Manchmal, wenn ich mit fiebrig heißem Kopf im Bett liege, mache ich mir Vorwürfe. Ich bin immer noch sichtbar, also wird meine Mutter für immer hier bleiben müssen. Aber manchmal, wenn es mir besonders schlecht geht und ich nur noch vor mich hindämmere, habe ich auch für kurze Zeit das Gefühl, dass alles normal ist. Ein krankes Kind, eine besorgte Mutter. Sie kümmert sich aufopferungsvoll um ihr Kleines, und das wird schließlich wieder gesund, und alles ist gut, so ist es doch in den Büchern, den Filmen, die ich kenne, das ist normal, so soll es sein. Oder nicht?

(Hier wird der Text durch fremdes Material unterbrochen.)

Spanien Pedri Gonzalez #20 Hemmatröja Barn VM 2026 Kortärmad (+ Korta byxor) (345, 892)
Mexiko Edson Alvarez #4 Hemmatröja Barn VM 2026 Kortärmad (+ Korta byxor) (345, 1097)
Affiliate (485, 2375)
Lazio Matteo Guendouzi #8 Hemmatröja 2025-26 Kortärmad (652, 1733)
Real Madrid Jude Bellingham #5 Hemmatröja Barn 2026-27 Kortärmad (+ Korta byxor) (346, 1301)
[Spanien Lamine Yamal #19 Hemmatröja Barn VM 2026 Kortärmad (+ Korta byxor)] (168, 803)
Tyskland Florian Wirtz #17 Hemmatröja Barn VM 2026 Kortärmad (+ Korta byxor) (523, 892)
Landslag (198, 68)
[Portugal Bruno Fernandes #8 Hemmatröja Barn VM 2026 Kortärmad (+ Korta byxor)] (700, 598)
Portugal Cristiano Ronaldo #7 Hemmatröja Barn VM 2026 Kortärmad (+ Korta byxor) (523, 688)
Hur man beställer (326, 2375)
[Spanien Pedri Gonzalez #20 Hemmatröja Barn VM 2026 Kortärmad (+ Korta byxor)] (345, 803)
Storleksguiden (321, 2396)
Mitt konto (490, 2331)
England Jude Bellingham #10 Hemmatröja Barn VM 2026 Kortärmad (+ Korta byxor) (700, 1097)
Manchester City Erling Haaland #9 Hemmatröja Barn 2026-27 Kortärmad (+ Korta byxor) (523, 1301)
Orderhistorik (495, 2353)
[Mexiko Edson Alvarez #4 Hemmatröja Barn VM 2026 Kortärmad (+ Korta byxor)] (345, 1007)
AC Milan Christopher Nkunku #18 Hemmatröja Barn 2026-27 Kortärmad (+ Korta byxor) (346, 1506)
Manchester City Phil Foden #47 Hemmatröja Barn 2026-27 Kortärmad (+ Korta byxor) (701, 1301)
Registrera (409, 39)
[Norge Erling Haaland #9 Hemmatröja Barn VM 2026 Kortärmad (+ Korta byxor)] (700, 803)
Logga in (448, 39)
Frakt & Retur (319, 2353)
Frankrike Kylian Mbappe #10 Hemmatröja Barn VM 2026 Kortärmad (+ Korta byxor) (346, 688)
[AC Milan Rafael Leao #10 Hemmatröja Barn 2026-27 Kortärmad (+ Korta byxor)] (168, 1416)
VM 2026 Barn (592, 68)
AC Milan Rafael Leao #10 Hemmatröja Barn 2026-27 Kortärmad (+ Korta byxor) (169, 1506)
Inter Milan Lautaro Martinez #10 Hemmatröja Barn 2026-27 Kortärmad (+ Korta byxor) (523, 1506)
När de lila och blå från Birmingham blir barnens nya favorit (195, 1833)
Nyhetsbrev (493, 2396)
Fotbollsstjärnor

Oft bringt mir meine Mutter Geschenke ans Bett, neues Spielzeug, Tonnen an Büchern, Plüschtieren, und um mich herum baut sich ein riesiger Wall auf, es ist so viel Zeug, dass ich kaum mehr Platz auf meiner Matratze habe. Pflichtschuldig spiele ich mit den Sachen, obwohl sie mich mit Ekel erfüllen, weil es mir eigentlich unangenehm ist, etwas geschenkt zu bekommen, denn jedes Ding, das ich besitze, zeigt, dass es mich gibt, und ich wünsche mir weiterhin nichts mehr, als dass es nicht so ist. Aber meine Mutter scheint zu hoffen, dass ich durch den ganzen Kram wieder gesund werde, als sei Krankheit etwas, das man abbezahlen müsse, ein wucherndes Gebilde, dem man nur durch magische Mittel beikommen kann.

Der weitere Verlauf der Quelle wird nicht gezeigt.